Supplied passage>
****************************************

Is there a way to write similar syntax in Nim to convert a split string to hex like example below? Any tips or info is greatly appreciated. Thank you kindly.
Python
Nim
let convertedFromSplit = [for s in splitString: parseHexStr(s)]
Something like this works fine, you can of course choose a different integer type to parse the hex string into:
import std/[strutils, sugar]
let str = "0x42 0xDEADBEEF 0x1"
let data = collect(newSeq):
for part in str.split():
fromHex[int](part)
echo data
The collect from sugar feels a bit awkward. Just use zero-functional for such basic things. And keep asking for proper iterator support in Nim.
import strutils, zero_functional
let
str = "0x42 0xDEADBEEF 0x1"
data = str.split() --> map(fromHex[int](it))
echo data
You can easily put collect on a single line:
import std/[strutils, sugar]
let str = "0x42 0xDEADBEEF 0x1"
let data = collect(newSeq, for part in str.split(): fromHex[int](part))
echo data
@matthesound For your example, I'll simply use mapIt from sequtils:
import std/[strutils, sequtils]
echo "0x42 0xDEADBEEF 0x1".split().mapIt(fromHex[int](it))
Having comprehensions would be still better. Using collect macro is almost as long as allocating the new collection and populating it manually. While the whole point of comprehension is to be a shortcut.
let data = for s in splitString: parseHexStr(s)
Using collect macro is almost as long as allocating the new collection and populating it manually. While the whole point of comprehension is to be a shortcut.

****************************************

Recorded data>
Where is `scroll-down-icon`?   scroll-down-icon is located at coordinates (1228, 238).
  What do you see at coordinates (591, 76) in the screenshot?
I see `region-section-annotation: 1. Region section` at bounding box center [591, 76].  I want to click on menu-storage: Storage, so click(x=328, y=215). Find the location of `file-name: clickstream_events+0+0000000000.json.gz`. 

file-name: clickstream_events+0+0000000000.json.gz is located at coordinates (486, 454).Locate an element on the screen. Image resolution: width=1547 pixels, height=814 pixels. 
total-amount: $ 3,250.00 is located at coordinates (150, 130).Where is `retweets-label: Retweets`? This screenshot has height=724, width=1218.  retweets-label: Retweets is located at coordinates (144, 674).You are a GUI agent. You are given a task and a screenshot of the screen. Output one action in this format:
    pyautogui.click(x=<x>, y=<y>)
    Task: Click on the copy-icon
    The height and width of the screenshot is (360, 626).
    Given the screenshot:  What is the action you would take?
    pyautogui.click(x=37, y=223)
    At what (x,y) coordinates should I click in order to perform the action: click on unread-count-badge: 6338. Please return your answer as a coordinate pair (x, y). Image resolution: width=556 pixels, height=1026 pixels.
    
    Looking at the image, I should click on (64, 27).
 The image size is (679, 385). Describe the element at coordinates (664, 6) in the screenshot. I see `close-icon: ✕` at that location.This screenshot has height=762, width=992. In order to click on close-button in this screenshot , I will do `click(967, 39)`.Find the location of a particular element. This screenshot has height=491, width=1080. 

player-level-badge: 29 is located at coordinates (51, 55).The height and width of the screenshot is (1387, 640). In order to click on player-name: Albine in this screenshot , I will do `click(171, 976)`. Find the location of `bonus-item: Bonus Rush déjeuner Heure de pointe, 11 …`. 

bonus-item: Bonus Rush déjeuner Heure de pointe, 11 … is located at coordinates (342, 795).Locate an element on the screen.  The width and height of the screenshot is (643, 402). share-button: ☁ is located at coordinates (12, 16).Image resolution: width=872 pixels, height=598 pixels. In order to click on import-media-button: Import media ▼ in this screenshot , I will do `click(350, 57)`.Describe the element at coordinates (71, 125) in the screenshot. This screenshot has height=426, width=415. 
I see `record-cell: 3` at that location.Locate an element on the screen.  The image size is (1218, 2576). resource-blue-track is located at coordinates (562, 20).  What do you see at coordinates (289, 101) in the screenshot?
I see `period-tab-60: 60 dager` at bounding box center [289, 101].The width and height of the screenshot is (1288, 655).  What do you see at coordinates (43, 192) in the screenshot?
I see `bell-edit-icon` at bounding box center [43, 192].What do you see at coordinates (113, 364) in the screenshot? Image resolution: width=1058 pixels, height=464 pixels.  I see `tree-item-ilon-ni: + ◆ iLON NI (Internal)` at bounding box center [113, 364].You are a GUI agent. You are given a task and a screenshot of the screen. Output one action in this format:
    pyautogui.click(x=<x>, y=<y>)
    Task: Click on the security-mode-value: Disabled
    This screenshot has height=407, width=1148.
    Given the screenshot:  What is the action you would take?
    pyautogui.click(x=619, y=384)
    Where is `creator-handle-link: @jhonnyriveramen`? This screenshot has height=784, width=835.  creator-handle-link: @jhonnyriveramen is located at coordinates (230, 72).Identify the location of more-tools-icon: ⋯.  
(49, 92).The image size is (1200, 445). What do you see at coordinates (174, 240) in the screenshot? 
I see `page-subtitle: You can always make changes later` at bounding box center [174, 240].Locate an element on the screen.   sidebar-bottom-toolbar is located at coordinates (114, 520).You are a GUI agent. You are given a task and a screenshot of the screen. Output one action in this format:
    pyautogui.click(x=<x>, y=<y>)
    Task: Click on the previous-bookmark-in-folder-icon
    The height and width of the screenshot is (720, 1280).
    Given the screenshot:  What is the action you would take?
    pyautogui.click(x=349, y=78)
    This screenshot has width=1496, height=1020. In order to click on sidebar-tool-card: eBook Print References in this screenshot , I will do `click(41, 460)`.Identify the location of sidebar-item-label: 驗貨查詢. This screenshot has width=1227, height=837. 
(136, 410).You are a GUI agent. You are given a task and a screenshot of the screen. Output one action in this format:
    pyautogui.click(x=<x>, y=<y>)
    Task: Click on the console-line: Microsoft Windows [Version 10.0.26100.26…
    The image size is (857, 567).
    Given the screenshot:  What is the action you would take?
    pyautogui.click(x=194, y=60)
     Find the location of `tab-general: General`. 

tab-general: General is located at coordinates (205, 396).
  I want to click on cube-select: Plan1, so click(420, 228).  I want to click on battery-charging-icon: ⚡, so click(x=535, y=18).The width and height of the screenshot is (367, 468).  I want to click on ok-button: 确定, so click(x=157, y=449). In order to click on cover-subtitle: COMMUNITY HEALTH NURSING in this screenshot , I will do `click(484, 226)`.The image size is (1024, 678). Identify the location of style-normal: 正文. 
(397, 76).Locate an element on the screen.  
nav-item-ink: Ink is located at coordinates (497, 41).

****************************************

What is being asked>
Reproduce in full, without any change, the discussion above about converting a split string to hex in Nim.

Response>
Is there a way to write similar syntax in Nim to convert a split string to hex like example below? Any tips or info is greatly appreciated. Thank you kindly.
Python
Nim
let convertedFromSplit = [for s in splitString: parseHexStr(s)]
Something like this works fine, you can of course choose a different integer type to parse the hex string into:
import std/[strutils, sugar]
let str = "0x42 0xDEADBEEF 0x1"
let data = collect(newSeq):
for part in str.split():
fromHex[int](part)
echo data
The collect from sugar feels a bit awkward. Just use zero-functional for such basic things. And keep asking for proper iterator support in Nim.
import strutils, zero_functional
let
str = "0x42 0xDEADBEEF 0x1"
data = str.split() --> map(fromHex[int](it))
echo data
You can easily put collect on a single line:
import std/[strutils, sugar]
let str = "0x42 0xDEADBEEF 0x1"
let data = collect(newSeq, for part in str.split(): fromHex[int](part))
echo data
@matthesound For your example, I'll simply use mapIt from sequtils:
import std/[strutils, sequtils]
echo "0x42 0xDEADBEEF 0x1".split().mapIt(fromHex[int](it))
Having comprehensions would be still better. Using collect macro is almost as long as allocating the new collection and populating it manually. While the whole point of comprehension is to be a shortcut.
let data = for s in splitString: parseHexStr(s)
Using collect macro is almost as long as allocating the new collection and populating it manually. While the whole point of comprehension is to be a shortcut.